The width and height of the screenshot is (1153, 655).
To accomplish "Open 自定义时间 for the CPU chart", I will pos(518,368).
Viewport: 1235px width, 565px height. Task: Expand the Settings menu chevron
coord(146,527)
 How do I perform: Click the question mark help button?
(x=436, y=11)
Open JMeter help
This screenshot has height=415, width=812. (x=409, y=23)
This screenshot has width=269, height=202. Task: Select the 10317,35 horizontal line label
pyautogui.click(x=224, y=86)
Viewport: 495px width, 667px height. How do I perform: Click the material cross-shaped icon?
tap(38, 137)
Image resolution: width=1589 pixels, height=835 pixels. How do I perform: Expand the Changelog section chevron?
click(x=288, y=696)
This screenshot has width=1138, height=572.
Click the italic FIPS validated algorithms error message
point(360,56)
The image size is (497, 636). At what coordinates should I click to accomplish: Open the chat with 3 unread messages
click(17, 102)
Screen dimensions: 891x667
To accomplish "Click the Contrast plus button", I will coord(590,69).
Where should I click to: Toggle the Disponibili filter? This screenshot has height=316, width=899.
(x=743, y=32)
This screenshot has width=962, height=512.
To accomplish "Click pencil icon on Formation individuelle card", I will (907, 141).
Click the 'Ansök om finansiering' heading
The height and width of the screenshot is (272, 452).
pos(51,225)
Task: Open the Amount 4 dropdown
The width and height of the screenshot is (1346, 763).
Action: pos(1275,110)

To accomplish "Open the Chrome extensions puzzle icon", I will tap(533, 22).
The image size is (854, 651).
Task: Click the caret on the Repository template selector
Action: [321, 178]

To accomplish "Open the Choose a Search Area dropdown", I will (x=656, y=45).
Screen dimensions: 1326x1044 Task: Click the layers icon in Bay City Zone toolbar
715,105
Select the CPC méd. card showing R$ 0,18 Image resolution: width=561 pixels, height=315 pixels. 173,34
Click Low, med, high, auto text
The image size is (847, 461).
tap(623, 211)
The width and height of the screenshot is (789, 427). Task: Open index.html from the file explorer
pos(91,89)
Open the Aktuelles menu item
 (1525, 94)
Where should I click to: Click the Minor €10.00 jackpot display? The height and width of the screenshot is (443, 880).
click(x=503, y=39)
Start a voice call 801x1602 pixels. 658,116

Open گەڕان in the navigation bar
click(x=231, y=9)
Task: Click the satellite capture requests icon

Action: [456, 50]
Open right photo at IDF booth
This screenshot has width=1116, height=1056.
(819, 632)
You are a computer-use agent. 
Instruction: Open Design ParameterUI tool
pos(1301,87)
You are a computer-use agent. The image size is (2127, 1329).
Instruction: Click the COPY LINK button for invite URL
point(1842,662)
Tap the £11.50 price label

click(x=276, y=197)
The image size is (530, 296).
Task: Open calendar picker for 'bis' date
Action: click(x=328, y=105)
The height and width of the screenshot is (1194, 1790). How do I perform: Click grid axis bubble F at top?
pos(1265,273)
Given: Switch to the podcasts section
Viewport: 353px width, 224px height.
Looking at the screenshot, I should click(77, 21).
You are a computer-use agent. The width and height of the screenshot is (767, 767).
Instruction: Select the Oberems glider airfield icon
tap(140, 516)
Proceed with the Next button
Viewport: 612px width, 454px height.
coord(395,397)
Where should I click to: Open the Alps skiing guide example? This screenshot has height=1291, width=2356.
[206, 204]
####################
SHORT PROBLEM: Please copy these lines out again exactly as they appear.

SOLUTION TO THE EXERCISE:
The width and height of the screenshot is (1153, 655).
To accomplish "Open 自定义时间 for the CPU chart", I will pos(518,368).
Viewport: 1235px width, 565px height. Task: Expand the Settings menu chevron
coord(146,527)
 How do I perform: Click the question mark help button?
(x=436, y=11)
Open JMeter help
This screenshot has height=415, width=812. (x=409, y=23)
This screenshot has width=269, height=202. Task: Select the 10317,35 horizontal line label
pyautogui.click(x=224, y=86)
Viewport: 495px width, 667px height. How do I perform: Click the material cross-shaped icon?
tap(38, 137)
Image resolution: width=1589 pixels, height=835 pixels. How do I perform: Expand the Changelog section chevron?
click(x=288, y=696)
This screenshot has width=1138, height=572.
Click the italic FIPS validated algorithms error message
point(360,56)
The image size is (497, 636). At what coordinates should I click to accomplish: Open the chat with 3 unread messages
click(17, 102)
Screen dimensions: 891x667
To accomplish "Click the Contrast plus button", I will coord(590,69).
Where should I click to: Toggle the Disponibili filter? This screenshot has height=316, width=899.
(x=743, y=32)
This screenshot has width=962, height=512.
To accomplish "Click pencil icon on Formation individuelle card", I will (907, 141).
Click the 'Ansök om finansiering' heading
The height and width of the screenshot is (272, 452).
pos(51,225)
Task: Open the Amount 4 dropdown
The width and height of the screenshot is (1346, 763).
Action: pos(1275,110)

To accomplish "Open the Chrome extensions puzzle icon", I will tap(533, 22).
The image size is (854, 651).
Task: Click the caret on the Repository template selector
Action: [321, 178]

To accomplish "Open the Choose a Search Area dropdown", I will (x=656, y=45).
Screen dimensions: 1326x1044 Task: Click the layers icon in Bay City Zone toolbar
715,105
Select the CPC méd. card showing R$ 0,18 Image resolution: width=561 pixels, height=315 pixels. 173,34
Click Low, med, high, auto text
The image size is (847, 461).
tap(623, 211)
The width and height of the screenshot is (789, 427). Task: Open index.html from the file explorer
pos(91,89)
Open the Aktuelles menu item
 (1525, 94)
Where should I click to: Click the Minor €10.00 jackpot display? The height and width of the screenshot is (443, 880).
click(x=503, y=39)
Start a voice call 801x1602 pixels. 658,116

Open گەڕان in the navigation bar
click(x=231, y=9)
Task: Click the satellite capture requests icon

Action: [456, 50]
Open right photo at IDF booth
This screenshot has width=1116, height=1056.
(819, 632)
You are a computer-use agent. 
Instruction: Open Design ParameterUI tool
pos(1301,87)
You are a computer-use agent. The image size is (2127, 1329).
Instruction: Click the COPY LINK button for invite URL
point(1842,662)
Tap the £11.50 price label

click(x=276, y=197)
The image size is (530, 296).
Task: Open calendar picker for 'bis' date
Action: click(x=328, y=105)
The height and width of the screenshot is (1194, 1790). How do I perform: Click grid axis bubble F at top?
pos(1265,273)
Given: Switch to the podcasts section
Viewport: 353px width, 224px height.
Looking at the screenshot, I should click(77, 21).
You are a computer-use agent. The width and height of the screenshot is (767, 767).
Instruction: Select the Oberems glider airfield icon
tap(140, 516)
Proceed with the Next button
Viewport: 612px width, 454px height.
coord(395,397)
Where should I click to: Open the Alps skiing guide example? This screenshot has height=1291, width=2356.
[206, 204]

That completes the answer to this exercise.